**DAFTAR TUGAS**:
**1.** Menurut teks berita di bawah, di mana tim gabungan menangkap Heryanto?
**2.** Ulangi persis bagian teks berita di bawah mulai dari "Karawang, EKOIN.CO –" sampai dengan "7 Oktober 2025.".

____ TEKS YANG DIBERIKAN

Karawang, EKOIN.CO – Kasus pembunuhan tragis terhadap Dina Oktaviani, pegawai minimarket berusia 21 tahun, telah mengguncang masyarakat Karawang dan sekitarnya. Kata pembunuhan kini kembali menjadi sorotan publik setelah jasad Dina ditemukan mengapung di Sungai Citarum, Dusun Munjul Kaler, Desa Curug, Kecamatan Klari, Kabupaten Karawang, pada Senin, 7 Oktober 2025.
Penemuan itu bermula dari laporan warga yang mencium bau menyengat di sekitar sungai. Setelah dilakukan pengecekan, petugas menemukan tubuh korban dalam kondisi mengenaskan. Tak butuh waktu lama bagi pihak kepolisian untuk menelusuri jejak pelaku yang ternyata masih satu lingkungan kerja dengan korban.
Pelaku Pembunuhan Ditangkap di Purwakarta
Setelah penyelidikan intensif, polisi mengungkap identitas pelaku pembunuhan sebagai Heryanto (27), kepala toko tempat Dina bekerja. Pria itu sempat menghilang usai kejadian, memicu spekulasi di kalangan warga sekitar. Upaya pencarian dilakukan secara masif, hingga akhirnya tim gabungan berhasil menangkap Heryanto di sebuah minimarket di Rest Area KM 72A, Desa Cigelam, Kecamatan Babakancikao, Kabupaten Purwakarta.

________
____ BAHAN YANG DISEDIAKAN

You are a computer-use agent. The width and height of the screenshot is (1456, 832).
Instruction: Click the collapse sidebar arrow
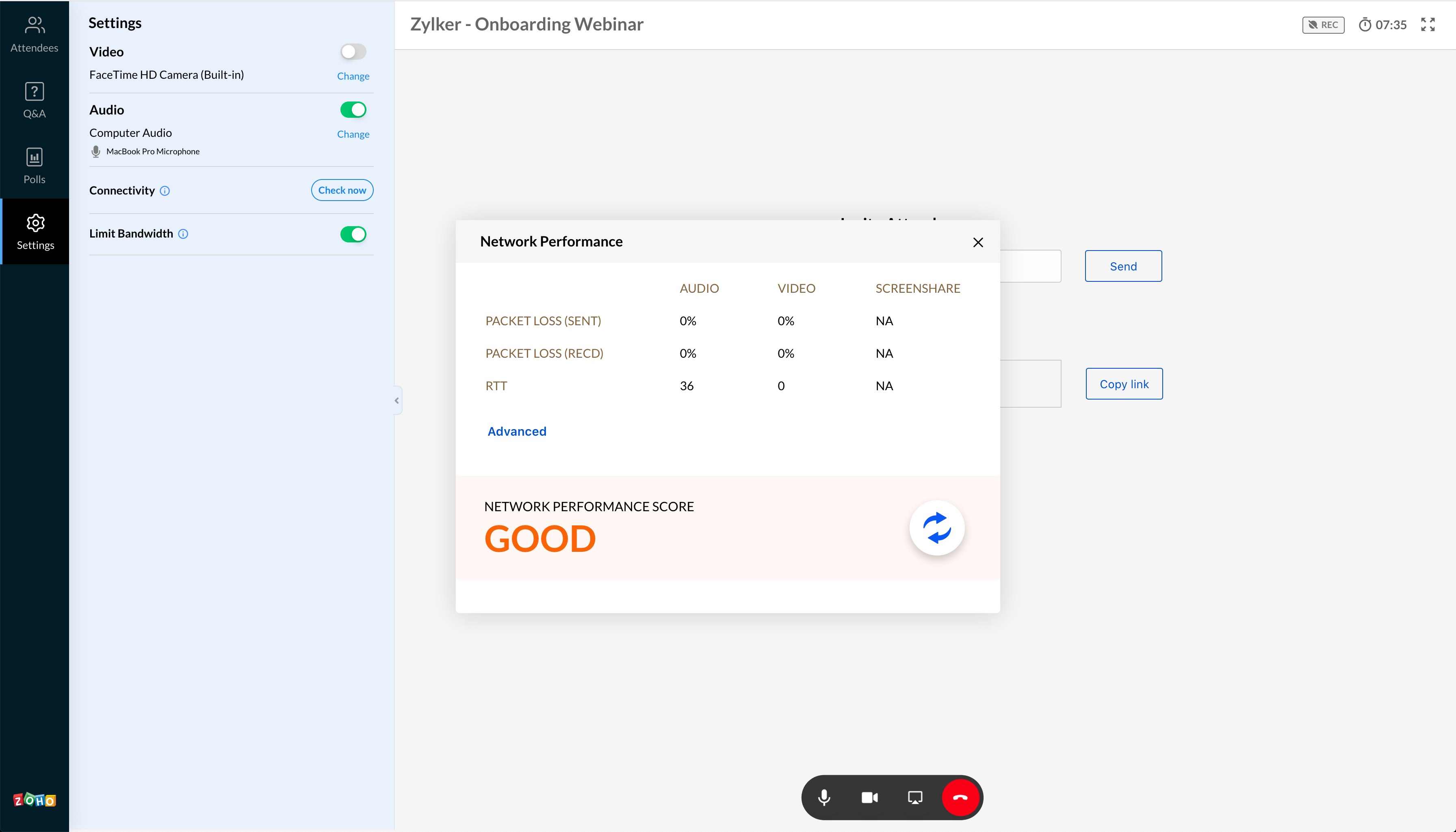pos(397,400)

________

**JAWABAN LATIHAN**:
**1.** Di sebuah minimarket di Rest Area KM 72A, Desa Cigelam, Kecamatan Babakancikao, Kabupaten Purwakarta.

**2.**
Karawang, EKOIN.CO – Kasus pembunuhan tragis terhadap Dina Oktaviani, pegawai minimarket berusia 21 tahun, telah mengguncang masyarakat Karawang dan sekitarnya. Kata pembunuhan kini kembali menjadi sorotan publik setelah jasad Dina ditemukan mengapung di Sungai Citarum, Dusun Munjul Kaler, Desa Curug, Kecamatan Klari, Kabupaten Karawang, pada Senin, 7 Oktober 2025.